[Pixel coordinate grounding data]
=-=-=

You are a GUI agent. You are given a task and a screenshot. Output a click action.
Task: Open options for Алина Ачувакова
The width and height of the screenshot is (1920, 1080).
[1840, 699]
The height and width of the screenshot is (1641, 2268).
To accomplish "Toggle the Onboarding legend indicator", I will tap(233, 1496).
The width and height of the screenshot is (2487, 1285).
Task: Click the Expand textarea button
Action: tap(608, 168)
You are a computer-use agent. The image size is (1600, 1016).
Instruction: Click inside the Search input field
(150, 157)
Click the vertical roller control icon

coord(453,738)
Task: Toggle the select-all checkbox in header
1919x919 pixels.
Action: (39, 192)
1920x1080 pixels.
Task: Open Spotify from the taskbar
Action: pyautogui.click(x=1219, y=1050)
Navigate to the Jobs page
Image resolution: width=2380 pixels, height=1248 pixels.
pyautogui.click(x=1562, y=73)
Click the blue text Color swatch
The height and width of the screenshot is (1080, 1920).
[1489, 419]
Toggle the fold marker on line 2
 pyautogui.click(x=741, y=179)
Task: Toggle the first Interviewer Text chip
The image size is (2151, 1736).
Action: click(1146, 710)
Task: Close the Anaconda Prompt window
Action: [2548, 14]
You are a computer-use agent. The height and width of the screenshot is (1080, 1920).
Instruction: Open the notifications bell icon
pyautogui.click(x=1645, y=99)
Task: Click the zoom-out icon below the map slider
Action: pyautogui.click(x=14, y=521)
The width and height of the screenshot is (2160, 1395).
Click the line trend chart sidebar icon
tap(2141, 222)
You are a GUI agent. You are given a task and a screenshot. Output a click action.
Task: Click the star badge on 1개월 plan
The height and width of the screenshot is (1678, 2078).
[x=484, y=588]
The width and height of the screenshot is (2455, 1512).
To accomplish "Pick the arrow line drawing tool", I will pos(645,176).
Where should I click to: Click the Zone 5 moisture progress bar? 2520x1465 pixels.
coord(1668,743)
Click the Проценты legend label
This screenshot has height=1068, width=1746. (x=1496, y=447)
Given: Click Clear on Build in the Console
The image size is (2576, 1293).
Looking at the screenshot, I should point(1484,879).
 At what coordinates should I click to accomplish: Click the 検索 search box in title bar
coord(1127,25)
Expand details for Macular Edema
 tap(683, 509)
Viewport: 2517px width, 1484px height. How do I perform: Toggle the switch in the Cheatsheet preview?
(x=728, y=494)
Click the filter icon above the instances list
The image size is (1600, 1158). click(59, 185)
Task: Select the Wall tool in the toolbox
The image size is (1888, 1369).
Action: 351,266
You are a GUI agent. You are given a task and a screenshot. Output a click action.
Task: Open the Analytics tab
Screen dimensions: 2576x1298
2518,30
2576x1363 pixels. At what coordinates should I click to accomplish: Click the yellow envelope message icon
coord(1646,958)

=-=-=

Work request: In the data above, each line holding "computer" is to be found and copied.

Task output:
You are a computer-use agent. The image size is (1600, 1016).
You are a computer-use agent. The height and width of the screenshot is (1080, 1920).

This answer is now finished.